To be done
(1) Transcribe the passage in the article on the Frank Lloyd Wright home in Carmel-by-the-Sea from "A significant Frank" to "for the area.".
(2) According to the article on the Frank Lloyd Wright home in Carmel-by-the-Sea, in what year was the house added to the National Register of Historic Places?
━━━━━ Text shown ━━━━━
The ship-like house is the only one of its kind by the architect on the ocean

By KATHERINE CLARKE
Wed, Feb 22, 2023 9:29amGrey Clock 3 min

A significant Frank Lloyd Wright-designed home in Carmel-by-the-Sea, Calif., has sold for its asking price of $22 million, an enormous price per square foot for the area.

The single-storey, roughly 1,400-square-foot property, on a rocky promontory overlooking Carmel Bay, is the only home of its kind completed by architect Frank Lloyd Wright in a coastal environment, according to paperwork submitted for its designation on the National Register of Historic Places. Sitting on a triangular site, the house appears like a ship’s prow growing out of the landscape.

According to the historic places report, the home’s most prominent feature is a hexagonal living room framed in glass panels with panoramic views over the coastline. The three bedrooms are located in wings to the rear of the property, which is shaped like an arrow. Mr. Wright had the lot lowered 4 feet to enable the house to melt into the landscape, the report shows. The house made the National Register of Historic Places in 2016, records show.
━━━━━ Information supplied ━━━━━
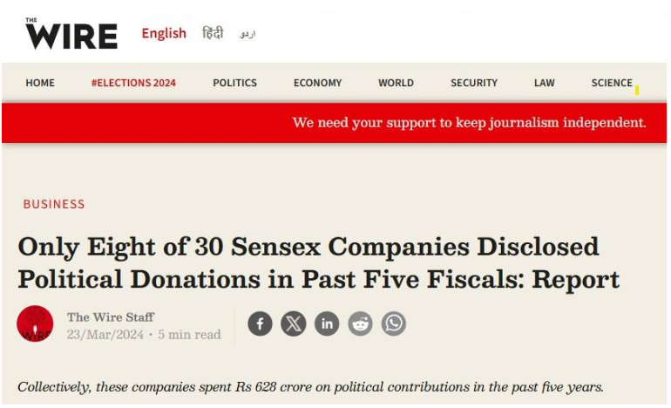Navigate to the Security section
Screen dimensions: 671x408
[474, 83]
━━━━━
Solutions to each task
(1)
A significant Frank Lloyd Wright-designed home in Carmel-by-the-Sea, Calif., has sold for its asking price of $22 million, an enormous price per square foot for the area.

(2) 2016